Tuesday, February 19, 2008

Post Katrina Update

This week’s news: Toxic levels of formaldehyde gas are affecting the health of FEMA trailer occupants, some at levels 40 times higher than normal exposures.

114,000 people remain in FEMA trailers along the Gulf Coast after nearly two and a half years since Hurricane Katrina came ashore.

Obviously the scope of need is yet beyond the imagination of many who might offer some elements of correction to these problems.

Resources have been expended at a significant level, but apparently large amounts of money have been diverted away from productive relief.

Baptists helped to rebuild more than 700 homes in the area and are to be commended for the outpouring of effort to make these improvements possible. At the same time, there is the simple human reality, that some folks are hard to help, some have not yet found their way to resources sufficient to meet their needs, and some people cannot and do not have the capacity to make those changes themselves without help.

The “safety net” for thousands in our nation has been the pattern of government to “send money” and assuming that will be sufficient to fix the problems. It never is. The realities lie even in the encounters we have had in our own disaster relief efforts. Elderly persons often do not have the physical strength to take care of what has to be done to rehabilitate a home and property after such a loss. Those without close family or friends who can assist simply are neglected, left without, and often in circumstances of great difficulty.
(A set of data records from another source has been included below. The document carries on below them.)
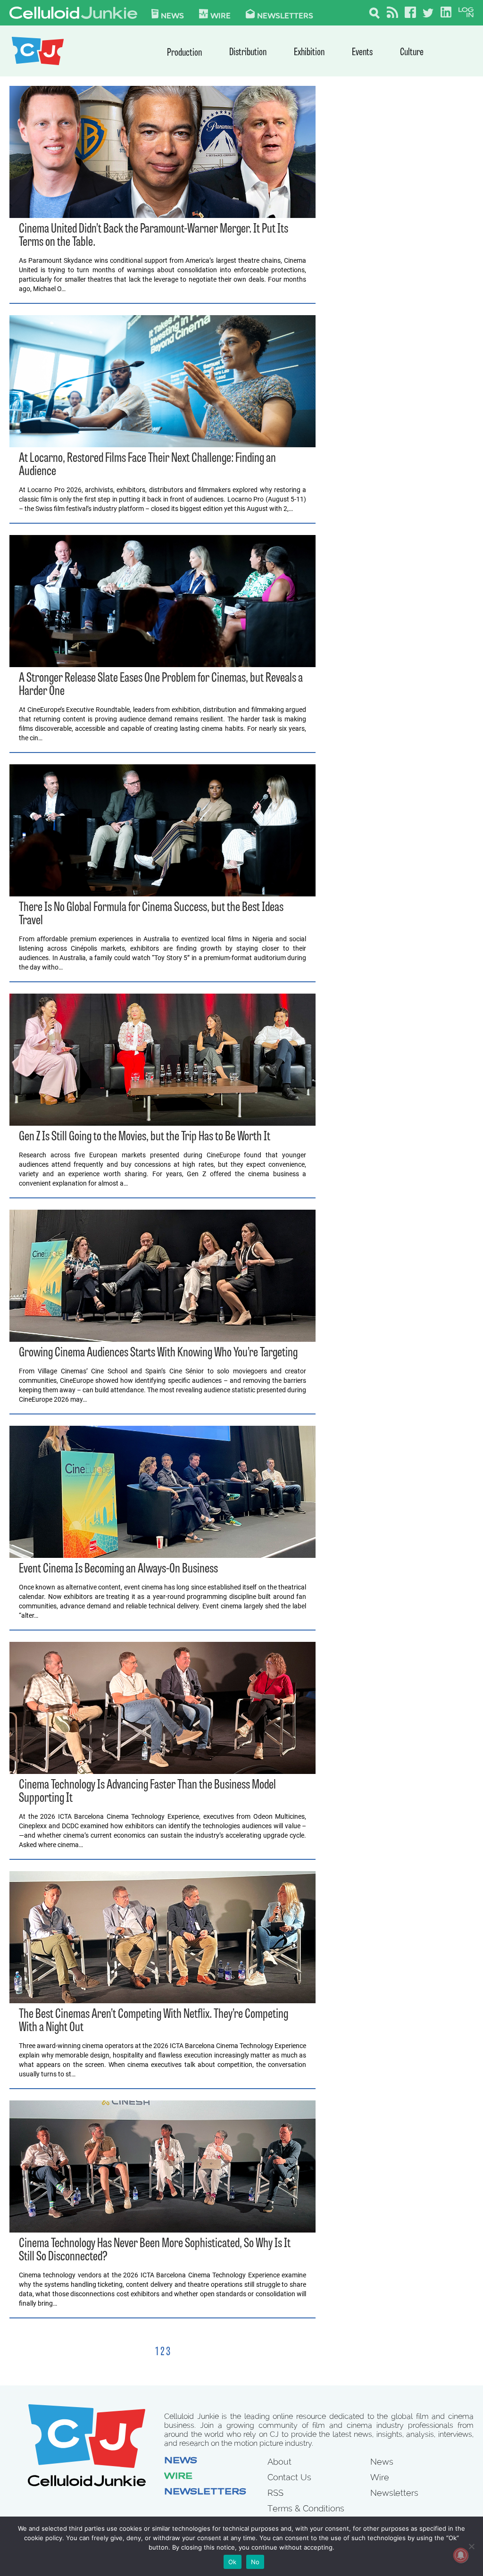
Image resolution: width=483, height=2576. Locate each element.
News (172, 15)
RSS (275, 2493)
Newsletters (285, 15)
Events (362, 53)
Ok (232, 2562)
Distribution (247, 53)
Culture (412, 53)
Similarly, those who have other physical or mental incapacities are often incapable of making the necessary adjustments to a radical change in their world environment. Coping with the loss of family members, their homes, or their livelihoods often leaves them without recourse to the most basic of services and provisions.
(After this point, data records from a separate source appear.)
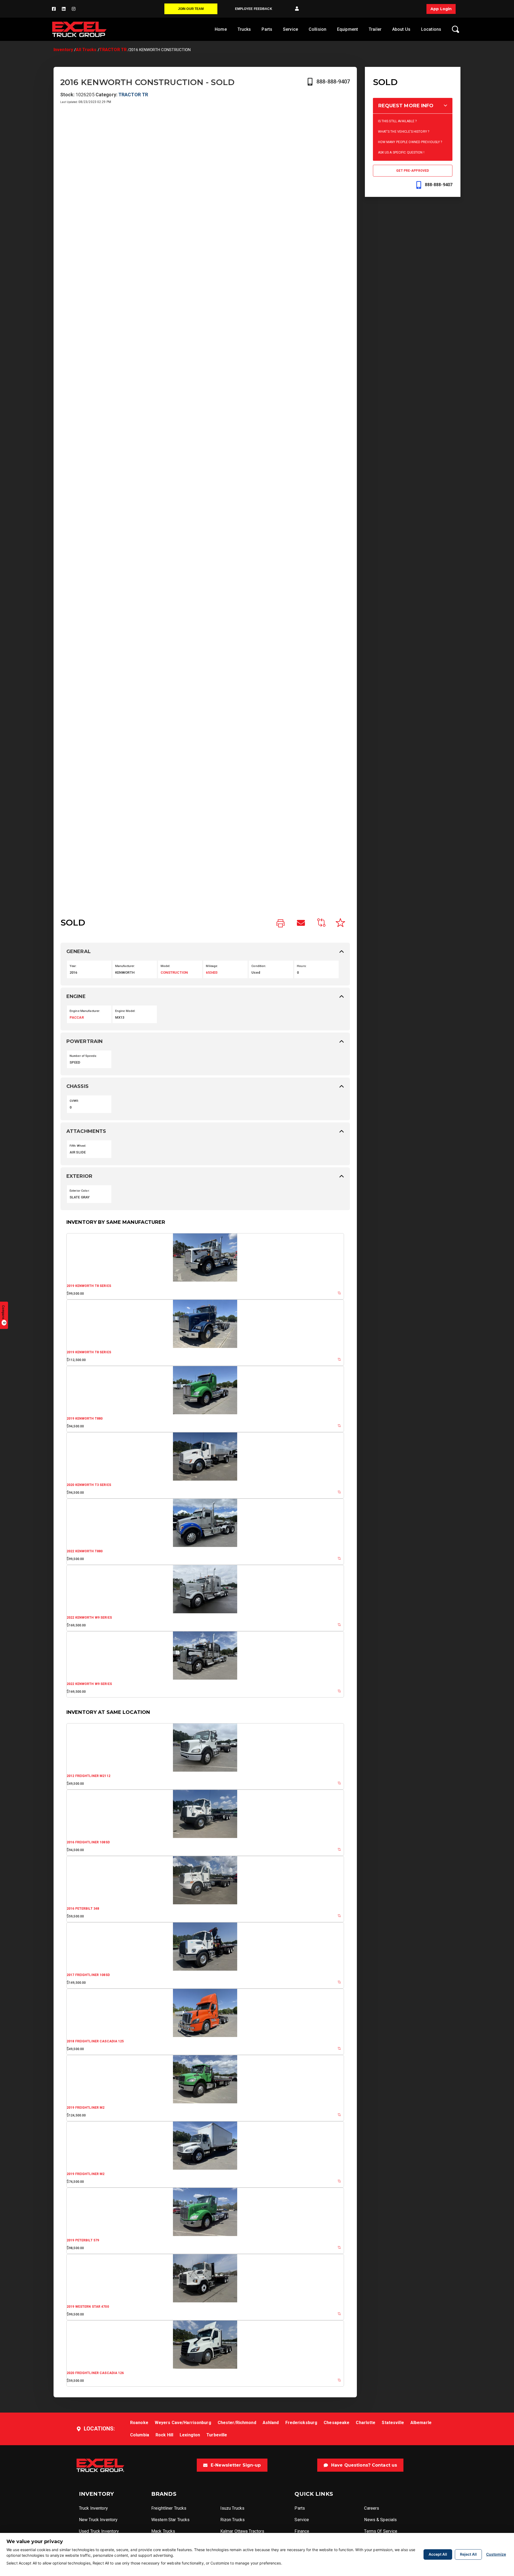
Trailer (375, 29)
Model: (166, 966)
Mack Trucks (163, 2531)
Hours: (302, 966)
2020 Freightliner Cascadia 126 (95, 2373)
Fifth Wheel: (78, 1146)
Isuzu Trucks (232, 2508)
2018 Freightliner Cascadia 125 (95, 2041)
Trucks (244, 29)
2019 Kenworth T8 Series (89, 1286)
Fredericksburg (301, 2422)
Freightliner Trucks (168, 2508)
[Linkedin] (63, 9)
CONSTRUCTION (174, 972)
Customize (496, 2554)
Rebuilding infrastructure in places that do not have the support of government, current policy, and planned effort, remains a cloud over the entire prospect of a future existence in those places. Decisions by large corporations, not to supply resources and reinvestment in those areas, leaves them destitute. It is one thing to tell the able bodied to“get out of Dodge” and rebuild your lives elsewhere, but short of the biblical accounts of the Babylonian Exile, there seem few parallels to the aspects of abandoning the poorest, the sickest, the oldest and least able to circumstances beyond their capacity to change…with no eye or aim to do so. America should speak up and take up the task.